WHAT THE EXERCISE ASKS ->
Will you write out the entries again, requests included, beginning at the line that has "This screenshot has width=1568, height=607." and stopping after the last entry, adding 95 to every number in the coordinate answers?

PROVIDED RECORDS ->

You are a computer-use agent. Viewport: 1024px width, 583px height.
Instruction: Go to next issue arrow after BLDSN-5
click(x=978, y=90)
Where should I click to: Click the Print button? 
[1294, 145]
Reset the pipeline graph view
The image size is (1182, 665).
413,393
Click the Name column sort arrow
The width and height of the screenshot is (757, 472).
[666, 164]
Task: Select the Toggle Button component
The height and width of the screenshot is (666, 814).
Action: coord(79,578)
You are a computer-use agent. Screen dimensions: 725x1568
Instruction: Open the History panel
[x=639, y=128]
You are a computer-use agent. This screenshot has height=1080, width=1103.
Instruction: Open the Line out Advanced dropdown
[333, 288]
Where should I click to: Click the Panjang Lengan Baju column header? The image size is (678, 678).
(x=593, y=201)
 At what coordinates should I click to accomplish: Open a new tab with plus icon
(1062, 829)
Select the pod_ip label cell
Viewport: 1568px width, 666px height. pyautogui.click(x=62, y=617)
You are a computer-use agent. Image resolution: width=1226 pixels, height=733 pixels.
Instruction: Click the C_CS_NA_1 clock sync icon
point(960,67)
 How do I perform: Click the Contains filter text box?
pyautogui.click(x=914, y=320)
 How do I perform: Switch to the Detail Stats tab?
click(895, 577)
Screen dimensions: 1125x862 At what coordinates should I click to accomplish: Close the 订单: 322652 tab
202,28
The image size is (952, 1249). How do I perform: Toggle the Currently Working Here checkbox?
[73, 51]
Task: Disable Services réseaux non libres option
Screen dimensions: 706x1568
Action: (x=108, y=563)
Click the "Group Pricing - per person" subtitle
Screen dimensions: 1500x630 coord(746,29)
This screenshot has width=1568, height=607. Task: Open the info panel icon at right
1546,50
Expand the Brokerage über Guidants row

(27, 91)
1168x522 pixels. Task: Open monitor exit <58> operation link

SOLUTION TO THIS EXERCISE ->
This screenshot has width=1568, height=607. Task: Open the info panel icon at right
1641,145
Expand the Brokerage über Guidants row

(122, 186)
1168x522 pixels. Task: Open monitor exit <58> operation link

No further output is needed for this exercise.